-- Start of EXTRACT TO READ --

Most of the download script is pretty easy to follow. Blue Nile is using Apache Solr to serve JSON documents describing diamonds on the site. The trickiest part is you can only get information on the first 1,000 diamonds for each query; Blue Nile has limited how far we can page through results. To work around this constraint, the download script pages through results based on price. I only mention this if you want to dig deeper into the download script.

On November 6, 2015, I downloaded data on all 98,886 round diamonds on Blue Nile. Below is a plot of diamond price versus carat weight (both on log scales).

-- End of EXTRACT TO READ --
-- Start of EXTRACTED INFORMATION --

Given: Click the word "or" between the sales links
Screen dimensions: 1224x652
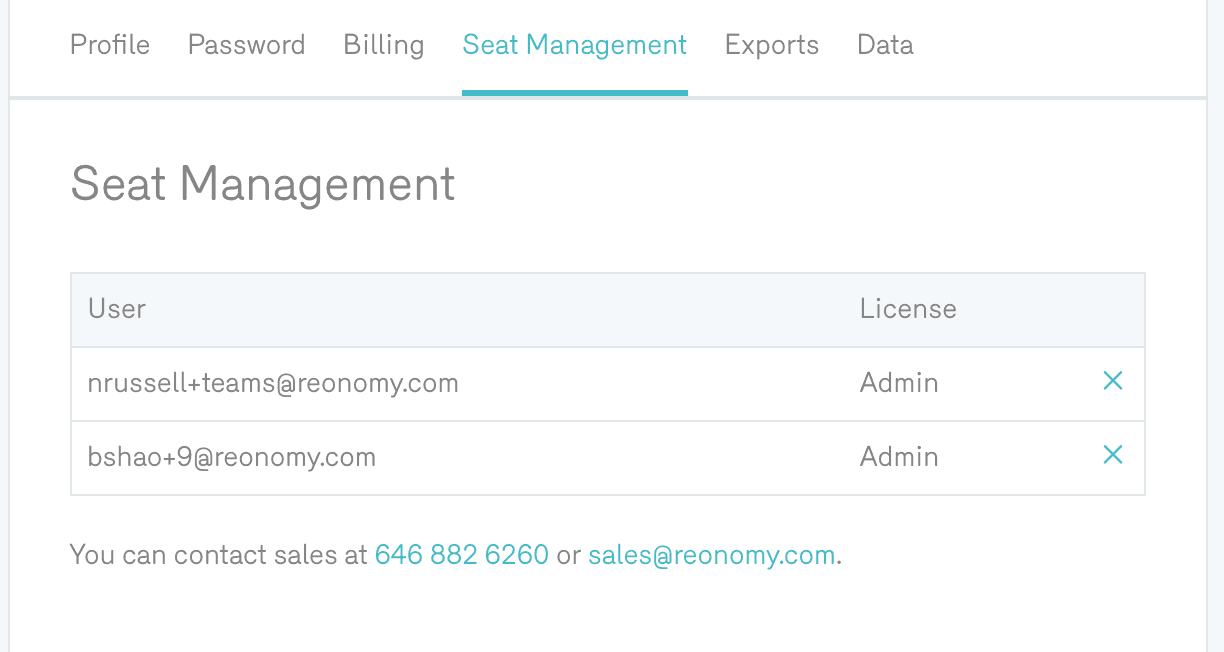Looking at the screenshot, I should point(568,555).
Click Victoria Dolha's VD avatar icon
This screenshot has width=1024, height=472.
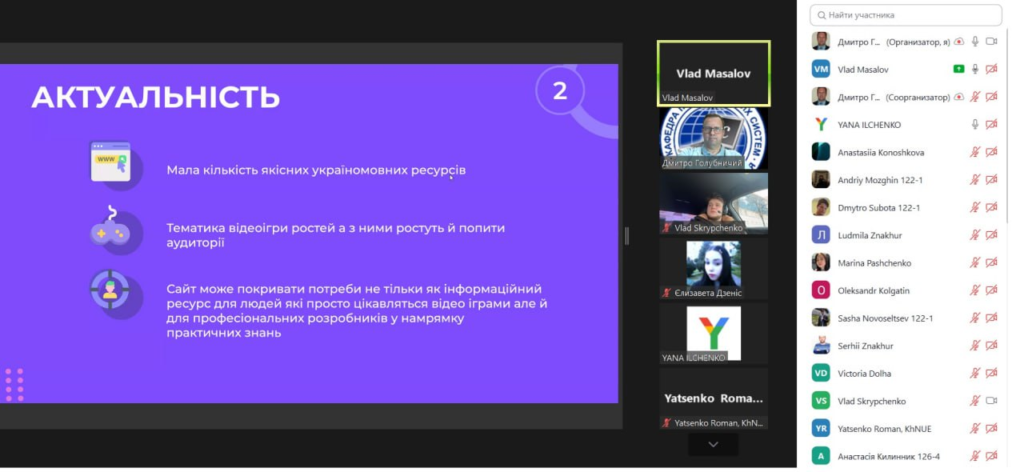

-- End of EXTRACTED INFORMATION --

__TASK INSTRUCTIONS__.
a – Answer these questions about the Blue Nile text:
(i) What does Blue Nile use to serve JSON documents describing its diamonds?
(ii) How does the download script get around the limit on paging through results?
(iii) How many round diamonds were downloaded on November 6, 2015?
b – Please carry the Blue Nile text on from its last sentence.
The records can be set aside here.

__RESULTS OF THE TASKS__.
a –
(i) Apache Solr.
(ii) It pages through results based on price.
(iii) 98,886.

b –
Blue Nile’s buying guide describes how the four C’s (cut, color, clarity, and carat weight) are the most important characteristics when buying a diamond. It seems reasonable to model price as a function of those four characteristics. Having played around with the data bit, a multiplicative model seems like a good choice. I model price as a product of carat weight raised to the power $\beta$ times multipliers for the cut, color, and clarity of the diamond $$ price_i \propto carat_i^\beta \cdot cut_i \cdot color_i \cdot clarity_i. $$ Taking $\log$’s of both sides allows this model to be estimated using a linear regression $$ \log(price_i) = \alpha + \beta \log(carat_i) + \delta_{cut_i} + \delta_{color_i} + \delta_{clarity_i} + \epsilon_i. $$ Focusing on diamonds weighing between 1.00 and 1.99 carats, we can see the relationship between $\log(price_i)$ and $\log(carat_i)$ is remarkably linear, with diamond color shifting the intercept but not the slope of the relationship.

Below is a summary of the fitted linear model. Generally, I put very little weight on R-squared values, but this model explains 91.5% of the observed variance in log price!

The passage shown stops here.